Life in Thailand is a strange amalgamation of the modern and the ancient. You’ll see the fancy cars and motorbikes cruising the roads just like you’d find on the PCH in California. And then you’ll see motorized rickshaws. And then actual, bike, foot-pedal-powered rickshaws. They’re for tourists, and every time I see them I feel torn: I’d feel awful having someone cart our butts around like that, sweating in the heat, but then hey, he’s gotta’ make a living too, right?
And then, satellites bring us internet, but apparently Thais still haven’t figured out underground tunneling for power lines. There’s never a clear view of anything here for the piles of power lines cutting across and looping over and around everything.
(All of which I had planned to take photos of for you. Thought about it every day I did. But if I’m being honest…every day I got too lazy. Sorry, folks.)
Even in our own home, we find paradoxes.
We have a lovely, quality grinder for our coffee…

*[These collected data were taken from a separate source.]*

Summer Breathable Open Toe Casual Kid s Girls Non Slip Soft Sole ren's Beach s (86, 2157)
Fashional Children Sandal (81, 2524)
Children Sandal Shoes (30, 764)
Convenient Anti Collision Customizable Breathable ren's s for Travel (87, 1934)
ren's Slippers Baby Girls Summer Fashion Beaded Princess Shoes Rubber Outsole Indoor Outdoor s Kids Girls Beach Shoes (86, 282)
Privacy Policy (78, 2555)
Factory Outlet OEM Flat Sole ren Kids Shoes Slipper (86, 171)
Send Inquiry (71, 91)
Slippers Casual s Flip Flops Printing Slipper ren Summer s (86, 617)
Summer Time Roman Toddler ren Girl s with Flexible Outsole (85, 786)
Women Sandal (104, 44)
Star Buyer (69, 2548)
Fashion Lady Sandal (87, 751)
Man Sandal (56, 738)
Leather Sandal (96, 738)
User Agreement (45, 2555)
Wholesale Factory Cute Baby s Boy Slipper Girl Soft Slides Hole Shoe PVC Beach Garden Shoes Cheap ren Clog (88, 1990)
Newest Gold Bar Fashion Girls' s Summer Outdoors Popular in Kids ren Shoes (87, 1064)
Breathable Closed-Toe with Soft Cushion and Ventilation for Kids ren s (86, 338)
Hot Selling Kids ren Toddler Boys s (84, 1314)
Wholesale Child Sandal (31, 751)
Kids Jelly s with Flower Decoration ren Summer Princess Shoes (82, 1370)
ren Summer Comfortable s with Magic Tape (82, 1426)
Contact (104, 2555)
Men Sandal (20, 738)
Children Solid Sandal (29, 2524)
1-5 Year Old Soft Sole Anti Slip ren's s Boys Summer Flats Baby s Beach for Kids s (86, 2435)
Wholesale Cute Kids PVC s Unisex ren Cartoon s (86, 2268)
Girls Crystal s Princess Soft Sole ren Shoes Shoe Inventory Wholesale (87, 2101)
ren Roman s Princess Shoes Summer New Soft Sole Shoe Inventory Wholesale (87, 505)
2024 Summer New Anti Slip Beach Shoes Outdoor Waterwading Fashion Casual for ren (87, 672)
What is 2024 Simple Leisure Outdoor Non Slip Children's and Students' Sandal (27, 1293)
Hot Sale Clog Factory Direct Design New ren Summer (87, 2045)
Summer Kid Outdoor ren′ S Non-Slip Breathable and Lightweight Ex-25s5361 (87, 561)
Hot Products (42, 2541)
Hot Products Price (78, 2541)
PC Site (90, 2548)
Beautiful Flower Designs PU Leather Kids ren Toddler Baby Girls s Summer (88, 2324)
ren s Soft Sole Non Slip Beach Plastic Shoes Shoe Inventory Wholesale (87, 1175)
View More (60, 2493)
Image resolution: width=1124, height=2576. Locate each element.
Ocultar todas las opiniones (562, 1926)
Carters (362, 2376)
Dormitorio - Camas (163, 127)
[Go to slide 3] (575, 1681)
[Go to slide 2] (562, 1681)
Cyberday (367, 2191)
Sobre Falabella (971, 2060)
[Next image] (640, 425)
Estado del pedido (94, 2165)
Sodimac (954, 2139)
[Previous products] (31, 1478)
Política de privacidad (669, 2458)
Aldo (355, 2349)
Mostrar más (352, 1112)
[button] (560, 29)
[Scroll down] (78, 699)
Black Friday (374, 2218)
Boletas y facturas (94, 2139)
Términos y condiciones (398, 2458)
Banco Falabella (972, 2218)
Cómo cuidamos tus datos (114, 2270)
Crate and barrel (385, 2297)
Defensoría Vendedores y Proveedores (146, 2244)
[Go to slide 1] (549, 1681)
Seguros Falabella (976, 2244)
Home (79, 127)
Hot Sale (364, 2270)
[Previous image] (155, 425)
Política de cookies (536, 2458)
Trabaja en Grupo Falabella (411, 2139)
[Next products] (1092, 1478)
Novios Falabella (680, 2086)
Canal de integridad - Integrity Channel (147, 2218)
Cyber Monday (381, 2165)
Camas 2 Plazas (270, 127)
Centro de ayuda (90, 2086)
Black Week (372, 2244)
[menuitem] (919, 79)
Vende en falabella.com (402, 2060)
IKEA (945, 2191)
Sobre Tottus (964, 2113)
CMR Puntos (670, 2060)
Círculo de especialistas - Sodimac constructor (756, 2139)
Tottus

…but a power converter, which is available in just about every hardware store in the States, is nowhere to be found in Chiang Mai. And if you ask a coffee shop where you buy your beans if they can grind it for you, you get an espresso grind. Which does not work in a french press. So we use this:

A mortar and pestle. A technology as old as dirt.
We also have Macbooks, an iPhone, iPad, Kindle and modern conveniences…but still nothing quite beats a hammock with a good book.

The one thing that gets me, though, is with all our technology and advances in science, we still can’t find a quality combatant against mosquitos. And so we are stuck with moderately effective mosquito lotion and mostly ineffective mosquito coils.

That’s it, folks. 10,000 years of civilization and all we got to throw at the buggers is smoke and lotion.